Coupling: Solar systems can be AC coupled or DC coupled. The Enphase system is an AC coupled system while the Tesla PW3 can be AC or DC coupled. While DC coupling can be easier when installing new solar with storage while AC coupling can be easier to configure with existing solar systems. DC (direct-current) coupled systems mean the solar DC does not need to be converted to charge the batteries where AC coupling requires solar to go from DC to AC and back to DC to charge the batteries. While DC-coupling can be more efficient, other factors like inverter efficiencies, power usage direct (not from batteries) and module level performance maximizing (inverters) can mitigate these efficiencies.
Inverters: This is one of the biggest differences in the two systems. Tesla is a string inverter system while Enphase uses microinverters. String inverters are less tolerant to shade, soiling or module mismatch then microinverters. Thus, microinverters provide maximization of power per module over string inverters. I wrote a blog about my 18-year history to remind me as to the benefits and challenges of both.
System Monitoring: In the inverter blog above, I go into a great deal of the history of solar system monitoring. In a nutshell monitoring was an option in the past, but it has become a requirement for most systems installations today. Tesla uses their App for monitoring and monitors at a system level, total production. With Enphase you can use their App or web-based monitoring and they monitor to the solar module level.

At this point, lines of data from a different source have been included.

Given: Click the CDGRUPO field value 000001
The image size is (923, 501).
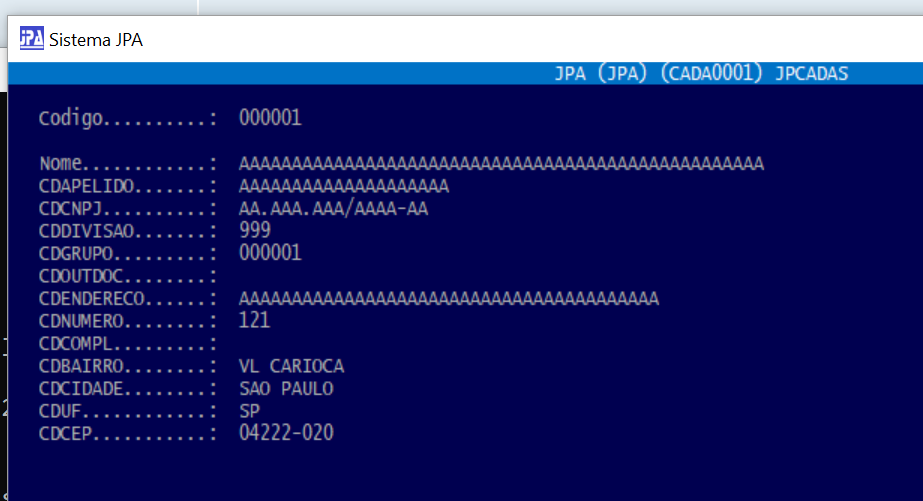Looking at the screenshot, I should pos(270,253).
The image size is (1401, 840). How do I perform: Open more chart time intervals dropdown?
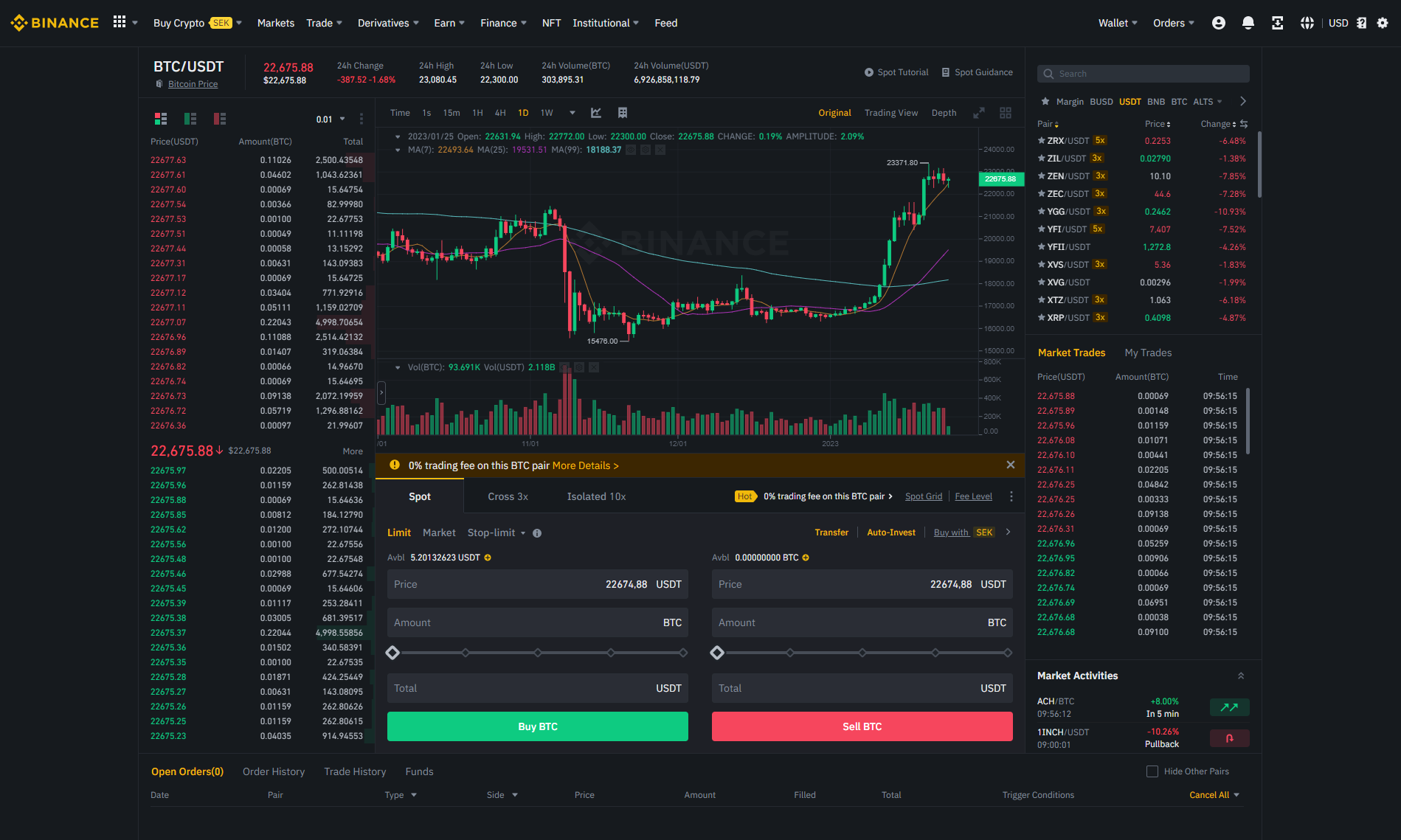[572, 113]
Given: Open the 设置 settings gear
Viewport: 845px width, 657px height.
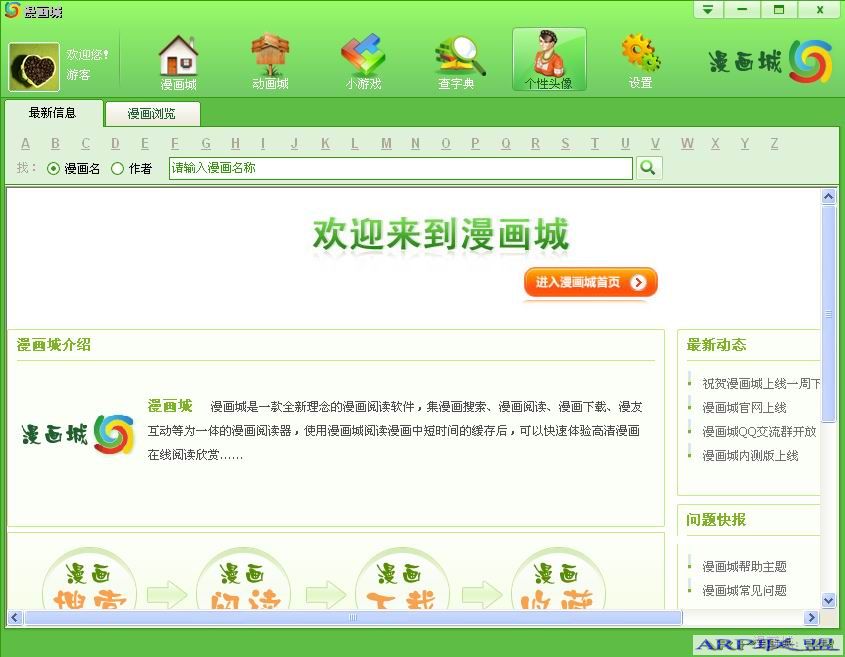Looking at the screenshot, I should pos(640,60).
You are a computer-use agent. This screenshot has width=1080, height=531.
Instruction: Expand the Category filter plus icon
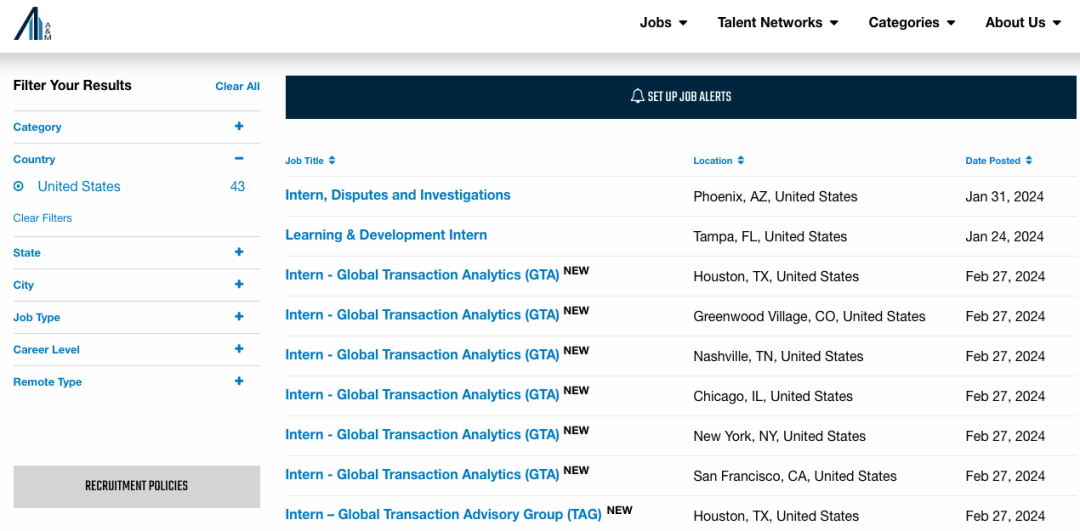(x=239, y=127)
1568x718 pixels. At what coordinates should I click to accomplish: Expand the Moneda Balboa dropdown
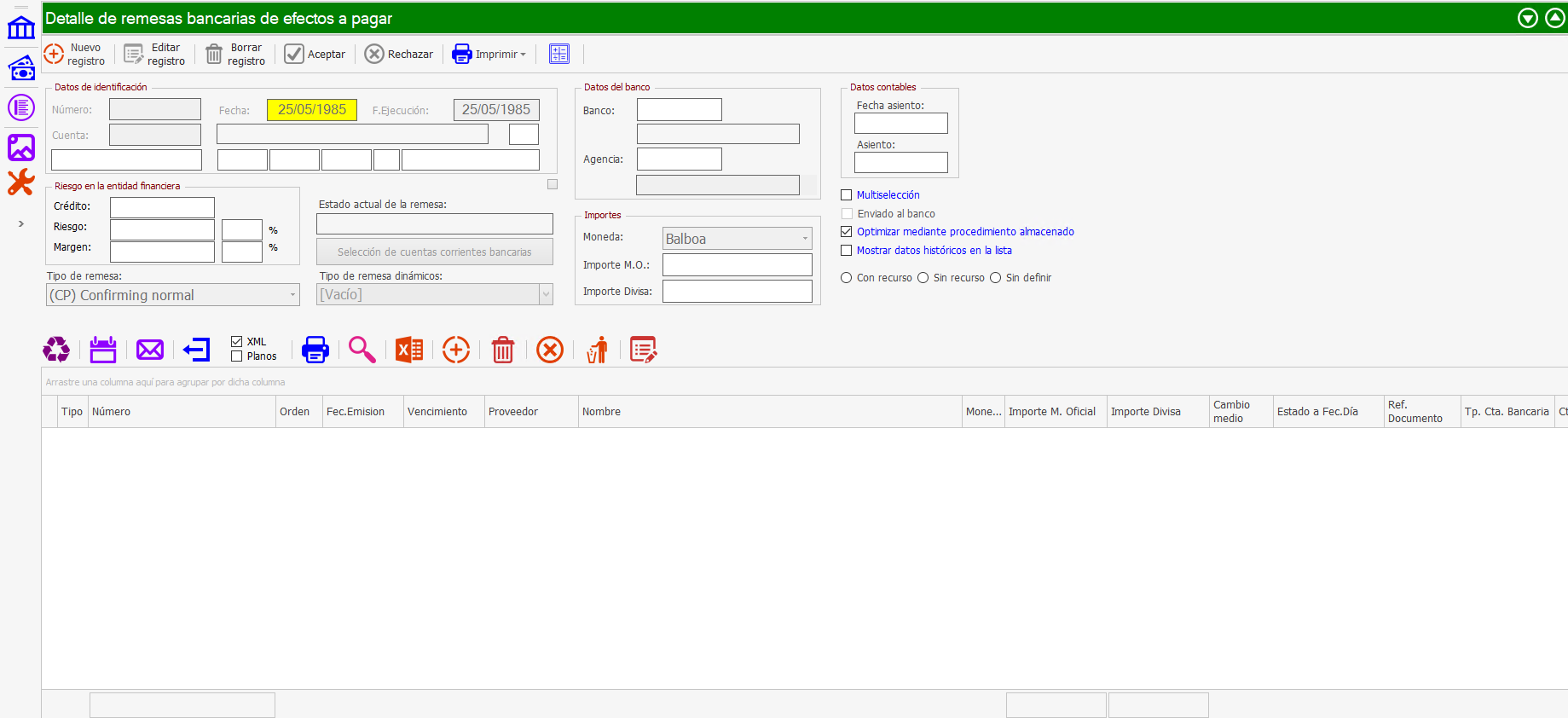[x=805, y=239]
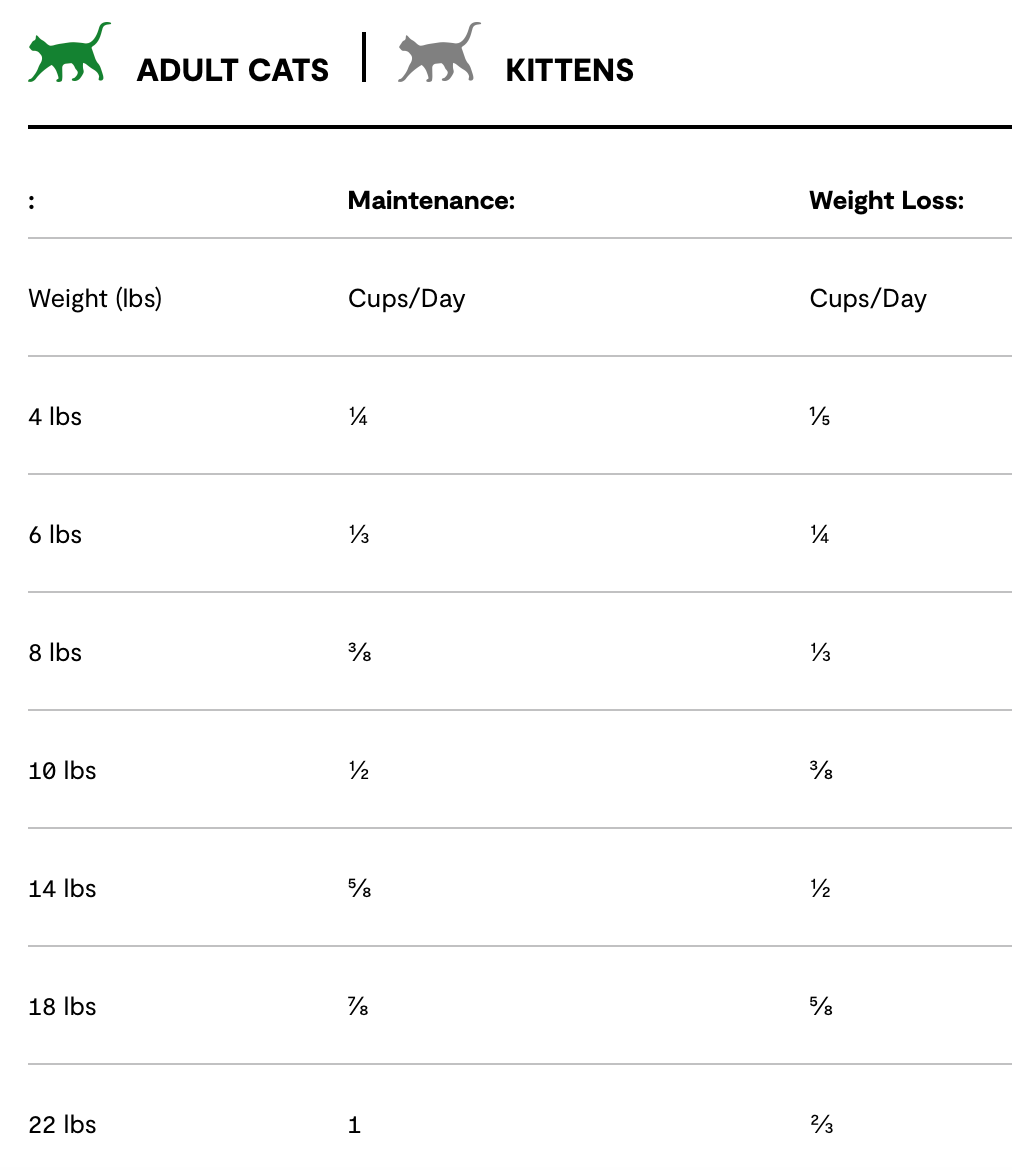Image resolution: width=1012 pixels, height=1170 pixels.
Task: Click the weight loss value for 22 lbs
Action: (820, 1125)
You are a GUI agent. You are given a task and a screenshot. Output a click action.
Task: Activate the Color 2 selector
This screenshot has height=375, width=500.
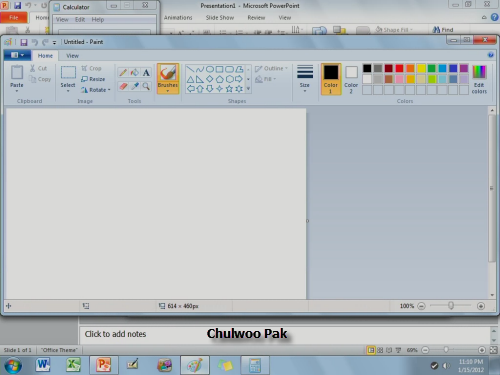[x=351, y=79]
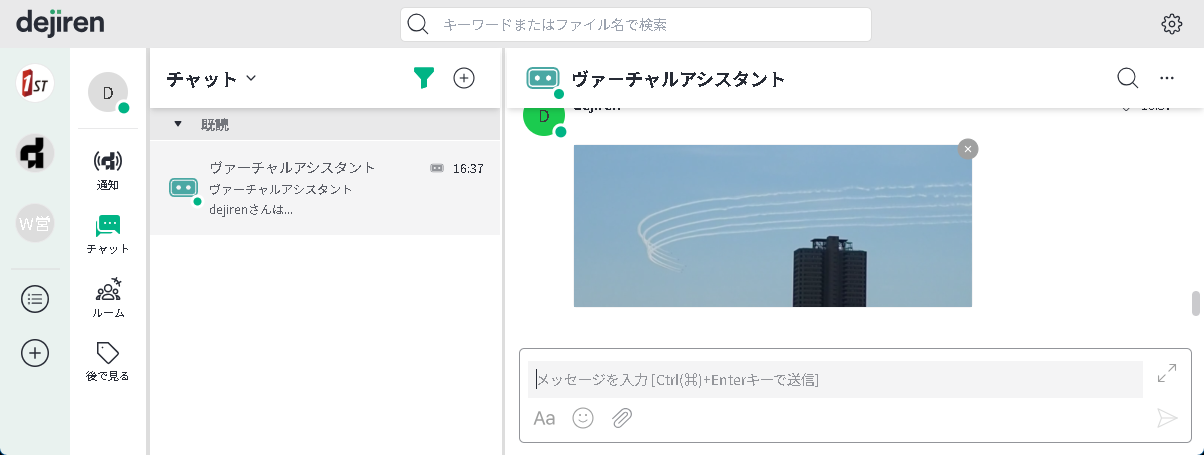Open the 通知 notifications panel

pyautogui.click(x=108, y=169)
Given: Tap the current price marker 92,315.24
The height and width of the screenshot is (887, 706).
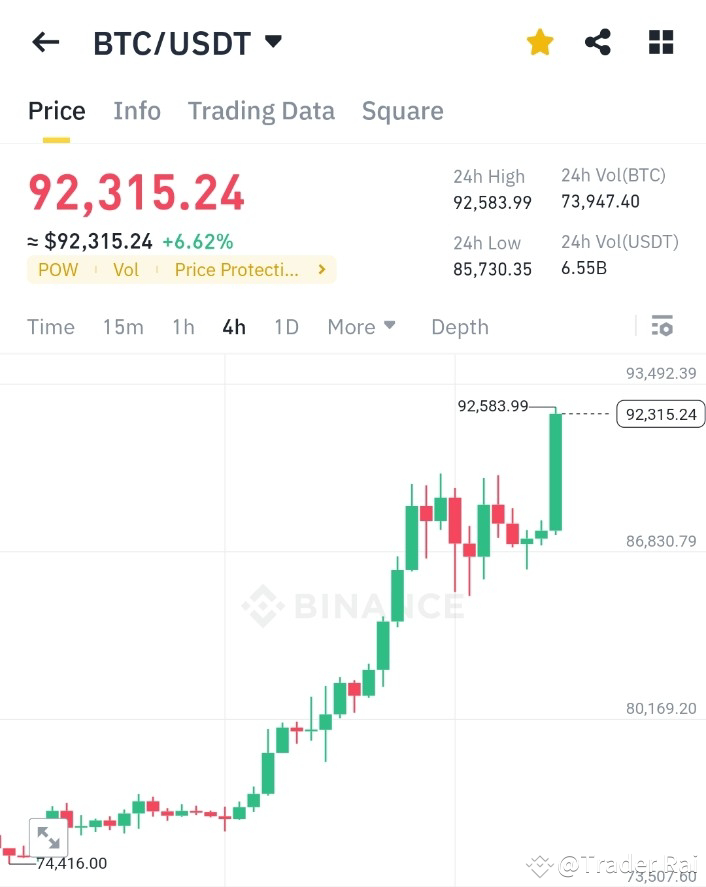Looking at the screenshot, I should tap(660, 414).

Okay our bag is packed, let’s begin the journey.
Executive Overview:
While there are many details that separate Tesla and Enphase, there are also several high
level differences. Enphase requires you have both Enphase inverters on the roof to pair with their ESS solution. Tesla on the other hand can be configured DC-coupled, where their PW3 can control both the solar and ESS or AC coupled to work with any solar system, including Enphase. Cost can also be a big difference favoring Tesla especially in the DC-coupled solution. Monitoring and support favors Enphase since it can monitor down to the solar module where as Tesla monitors the system, total power produced. Module level monitoring makes systems easier to verify they are working, diagnosis problems and support. I will cover these items in more detail below.
Next let’s look at the basic configurations of each system:
Tesla Enphase
PW3 5P
Total Storage capacity 13.5 KWH 5 KWH
Continuous Power 11.5 KW 3.84 KW
Maximum Configuration units 4 16
Maximum Storage 54 KWH 80 KWH
Warranty 10-years 15-years Cooling Fans Passive
Installed Weight 287 lbs 174 lbs
For purposes of this blog, I will be comparing a new solar plus energy storage system, installed in northern California (PG&E territory). In most new installations, under PG&E’s net billing tariff, I will be assuming the PW3 will be installed with 20 solar modules configures in a DC-coupled mode. For Enphase I will assume we will be installing 20 modules paired with 20 IQ8M inverters configured with 2 Enphase 5P batteries. In this configuration the PW3 has 3.5 KWH more storage, and the Enphase system has 2.8 KW more AC power. I will compare in detail the following areas:
Cost
Design flexibility, expandability and solar performance.
Installation
Redundancy and reliability
Monitoring
Safety
Service and Support
Warranty and politics
Sunlight back-up, Sunlight quick start and generator integration
Cost –The main cost difference will be the cost of the Enphase solar inverters which are needed in addition to the inverters in their storage. Up to 20 KW of solar can be supported by the inverter in the PW3. Based on the configurations above, the ability of the PW3 to control both the storage and up to 20 KW of solar gives it a 10-15% up front cost advantage in most configurations. Cost saving is probably the greatest benefit of the PW3.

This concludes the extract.